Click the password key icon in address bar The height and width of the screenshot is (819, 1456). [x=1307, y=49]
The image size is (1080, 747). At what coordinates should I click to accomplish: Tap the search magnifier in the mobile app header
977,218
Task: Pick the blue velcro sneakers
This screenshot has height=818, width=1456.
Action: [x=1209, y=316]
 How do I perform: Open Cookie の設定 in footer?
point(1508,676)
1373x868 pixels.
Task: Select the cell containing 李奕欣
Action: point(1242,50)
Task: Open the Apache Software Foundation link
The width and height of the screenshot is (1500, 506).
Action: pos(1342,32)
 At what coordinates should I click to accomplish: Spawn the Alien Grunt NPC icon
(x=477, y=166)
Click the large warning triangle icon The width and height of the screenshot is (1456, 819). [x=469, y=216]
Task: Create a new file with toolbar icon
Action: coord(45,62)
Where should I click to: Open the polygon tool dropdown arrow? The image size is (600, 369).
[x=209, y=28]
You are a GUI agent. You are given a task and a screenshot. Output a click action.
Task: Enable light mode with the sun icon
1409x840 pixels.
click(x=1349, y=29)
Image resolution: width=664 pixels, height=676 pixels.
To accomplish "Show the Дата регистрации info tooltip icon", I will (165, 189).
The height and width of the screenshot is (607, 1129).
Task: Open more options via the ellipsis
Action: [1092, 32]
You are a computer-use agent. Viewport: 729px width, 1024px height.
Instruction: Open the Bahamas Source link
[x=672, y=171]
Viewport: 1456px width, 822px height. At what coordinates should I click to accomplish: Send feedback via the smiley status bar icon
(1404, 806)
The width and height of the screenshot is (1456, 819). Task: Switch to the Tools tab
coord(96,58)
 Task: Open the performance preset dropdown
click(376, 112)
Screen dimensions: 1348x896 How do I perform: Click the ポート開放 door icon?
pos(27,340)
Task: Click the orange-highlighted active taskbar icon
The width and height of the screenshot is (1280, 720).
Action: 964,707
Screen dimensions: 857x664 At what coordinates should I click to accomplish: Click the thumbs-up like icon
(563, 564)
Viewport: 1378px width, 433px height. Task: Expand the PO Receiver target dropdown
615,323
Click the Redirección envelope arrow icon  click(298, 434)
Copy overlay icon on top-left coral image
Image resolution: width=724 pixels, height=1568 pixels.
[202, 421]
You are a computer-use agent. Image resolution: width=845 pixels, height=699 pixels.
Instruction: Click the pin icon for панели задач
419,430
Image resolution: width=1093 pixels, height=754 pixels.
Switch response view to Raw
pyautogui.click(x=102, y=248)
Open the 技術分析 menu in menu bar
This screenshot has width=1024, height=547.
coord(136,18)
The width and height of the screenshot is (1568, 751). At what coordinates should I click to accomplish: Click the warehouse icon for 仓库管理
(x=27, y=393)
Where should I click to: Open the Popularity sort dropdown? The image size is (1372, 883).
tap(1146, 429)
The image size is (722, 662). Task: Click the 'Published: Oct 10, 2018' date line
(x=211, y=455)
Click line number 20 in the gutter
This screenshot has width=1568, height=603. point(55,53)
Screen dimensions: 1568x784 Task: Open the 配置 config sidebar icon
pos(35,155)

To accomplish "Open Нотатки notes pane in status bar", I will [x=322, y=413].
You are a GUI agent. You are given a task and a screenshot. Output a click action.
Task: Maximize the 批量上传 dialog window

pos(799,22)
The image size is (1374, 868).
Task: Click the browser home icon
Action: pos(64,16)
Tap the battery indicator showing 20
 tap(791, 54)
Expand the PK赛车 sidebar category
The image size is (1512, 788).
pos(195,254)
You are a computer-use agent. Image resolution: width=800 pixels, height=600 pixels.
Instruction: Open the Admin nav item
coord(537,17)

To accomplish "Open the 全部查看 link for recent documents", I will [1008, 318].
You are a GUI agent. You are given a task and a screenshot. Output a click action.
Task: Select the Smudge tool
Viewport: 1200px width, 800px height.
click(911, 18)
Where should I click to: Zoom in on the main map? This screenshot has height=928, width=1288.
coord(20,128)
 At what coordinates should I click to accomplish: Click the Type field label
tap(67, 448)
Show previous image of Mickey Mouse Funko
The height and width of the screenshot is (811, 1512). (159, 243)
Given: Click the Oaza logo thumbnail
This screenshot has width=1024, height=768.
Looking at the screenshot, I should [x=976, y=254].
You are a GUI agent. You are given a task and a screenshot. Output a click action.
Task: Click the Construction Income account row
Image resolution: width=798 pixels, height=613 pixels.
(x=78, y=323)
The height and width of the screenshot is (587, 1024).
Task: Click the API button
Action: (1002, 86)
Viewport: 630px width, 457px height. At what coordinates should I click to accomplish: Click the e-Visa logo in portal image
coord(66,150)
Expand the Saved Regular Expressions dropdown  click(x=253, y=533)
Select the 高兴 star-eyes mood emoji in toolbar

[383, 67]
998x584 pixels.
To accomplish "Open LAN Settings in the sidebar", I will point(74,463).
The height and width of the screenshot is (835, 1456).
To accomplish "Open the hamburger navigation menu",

→ Written instruction:
Please format the stretch from the start of the lines above through the line containing "(x=477, y=166)" as a numbered list, leaving out blank lines.

→ Exercise answer:
1. Click the password key icon in address bar The height and width of the screenshot is (819, 1456). [x=1307, y=49]
2. The image size is (1080, 747). At what coordinates should I click to accomplish: Tap the search magnifier in the mobile app header
3. 977,218
4. Task: Pick the blue velcro sneakers
5. This screenshot has height=818, width=1456.
6. Action: [x=1209, y=316]
7.  How do I perform: Open Cookie の設定 in footer?
8. point(1508,676)
9. 1373x868 pixels.
10. Task: Select the cell containing 李奕欣
11. Action: point(1242,50)
12. Task: Open the Apache Software Foundation link
13. The width and height of the screenshot is (1500, 506).
14. Action: pos(1342,32)
15.  At what coordinates should I click to accomplish: Spawn the Alien Grunt NPC icon
16. (x=477, y=166)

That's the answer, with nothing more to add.